Cikal bakal atau praktiknya sebenarnya telah tumbuh sejak masa rasulullah. Umar
bin khattab umpamanya, ketika ia menerima kabar dari seseorang yang datang
kerumahnya, bahwa Rasulullah telah menceraikan istri-istrinya, langsung
menkonfirmasikan berita tersebut kepada Rasulullah, Rasulullah menjawab,
“tidak”. Umarnya akhirnya mengetahui bahwa Rasul hanya bersumpah untuk tidak
mengumpuli istri-istrinya sebulan.[4]
Pada masa Nabi, seperti
sangat mudah, karena keputusan tentang otentitas sebuah hadis berada di tangan
Nabi sendiri. Lain halnya sesudah Nabi wafat, kritik hadis tidak dapat
dilakukan dengan menanyakan kembali kepada Nabi, melainkan menanyakan kepada
orang yang ikut mendengar atau melihat hadis itu dari nabi, seperti yang
dilakukan oleh Abu Bakar As-Siddiq.
Kritik matan juga
tampak jelas pada periode sahabat, Aisyah binti Abu Bakar RA, misalnya pernah
mengkritik hadis Abu Hurairah (w.57 H) dengan matan yang
berbunyi: (sesungguhnya mayat diazab disebabkan ratapan keluarganya). Aisyah
mengatakan bahwa periwayat keliru dalam menyampaikan hadis tersebut sambil
menjelaskan matan yang sesungguhnya. Suatu ketika Rasulullah
SAW lewat pada suatu kuburan orang Yahudi dan beliau melihat keluarga si mayat
sedang meratap diatasnya.[5] Rasulullah
lalu bersabda : (mereka sedang meratapi si mayat, sementara si mayat sendiri
sedang diazab dalam kuburnya). Lebih lanjut Aisyah berkata cukuplah Al-Qur’an
bukti ketidakbenaran matan hadits yang datang dari Abu Hurairah
RA maknanya bertentangan dengan Al-Qur’an. Dengan mengutip surah Al-An’am (6)
ayat 264 artinya:”....dan seorang yang berdosa tidak akan memikul dosa orang
lain....” beberapa sahabat juga melakukan hal yang sama, seperti Umar bin
Al-Khattab, Ali bin Abi Thalib, Abdullah bin Mas;ud, dan Abdullah bin Abbas
demikian pula Abdullah bin Umar, mereka tergolong kritikus hadis, penilaian
hadis yang mereka lakukan terfokus pada matan hadits.[6]
Pada masa sahabat juga
telah dilakukan upaya meneliti materi hadis dengan cara mencocokkannya kembali
apa yang pernah didengar sendiri dari Nabi, kemudian membandingkannya dengan
Al-Qur’an.

• DAFTAR PERMINTAAN
A: Ringkas paragraf pada petikan teks yang dimulai dengan "Cikal bakal atau praktiknya" menjadi daftar butir, dengan mempertahankan fakta-fakta utamanya.
B: Tolong jelaskan dalam satu sampai tiga kalimat, menurut petikan teks, mengapa Aisyah menilai matan hadis Abu Hurairah tentang mayat yang diazab karena ratapan keluarganya itu tidak benar.
C: Salin dari petikan teks bagian antara "Cikal bakal atau" dan "Abu Bakar As-Siddiq.", termasuk kedua bagian itu, tanpa mengubah apa pun.

• KUTIPAN SUMBER
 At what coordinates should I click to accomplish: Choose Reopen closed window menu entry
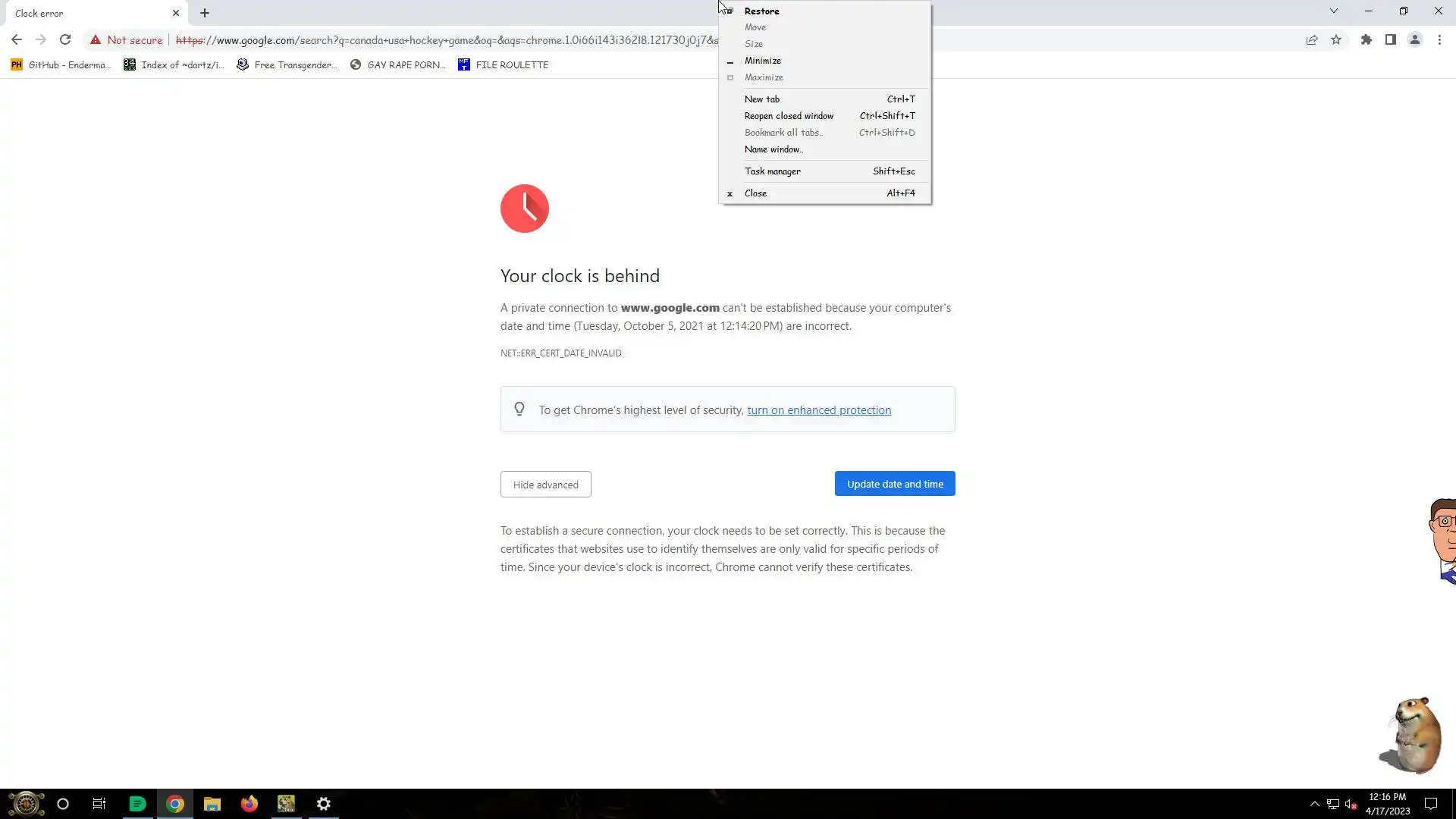point(789,116)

• HASIL LATIHAN
A:
- Praktik kritik hadis sudah tumbuh sejak masa Rasulullah.
- Umar bin Khattab mendapat kabar dari seseorang yang datang ke rumahnya bahwa Rasulullah telah menceraikan istri-istrinya.
- Umar langsung mengonfirmasikan berita itu kepada Rasulullah, dan Rasulullah menjawab "tidak".
- Umar akhirnya tahu bahwa Rasul hanya bersumpah untuk tidak mengumpuli istri-istrinya selama sebulan.

B: Aisyah menilai periwayat keliru menyampaikan hadis tersebut karena maknanya bertentangan dengan Al-Qur'an, yang menyatakan bahwa seorang yang berdosa tidak akan memikul dosa orang lain. Menurut Aisyah, matan yang sesungguhnya berasal dari peristiwa ketika Rasulullah melewati kuburan orang Yahudi, melihat keluarganya meratap, lalu bersabda bahwa mereka sedang meratapi si mayat, sementara si mayat sendiri sedang diazab dalam kuburnya.

C:
Cikal bakal atau praktiknya sebenarnya telah tumbuh sejak masa rasulullah. Umar
bin khattab umpamanya, ketika ia menerima kabar dari seseorang yang datang
kerumahnya, bahwa Rasulullah telah menceraikan istri-istrinya, langsung
menkonfirmasikan berita tersebut kepada Rasulullah, Rasulullah menjawab,
“tidak”. Umarnya akhirnya mengetahui bahwa Rasul hanya bersumpah untuk tidak
mengumpuli istri-istrinya sebulan.[4]
Pada masa Nabi, seperti
sangat mudah, karena keputusan tentang otentitas sebuah hadis berada di tangan
Nabi sendiri. Lain halnya sesudah Nabi wafat, kritik hadis tidak dapat
dilakukan dengan menanyakan kembali kepada Nabi, melainkan menanyakan kepada
orang yang ikut mendengar atau melihat hadis itu dari nabi, seperti yang
dilakukan oleh Abu Bakar As-Siddiq.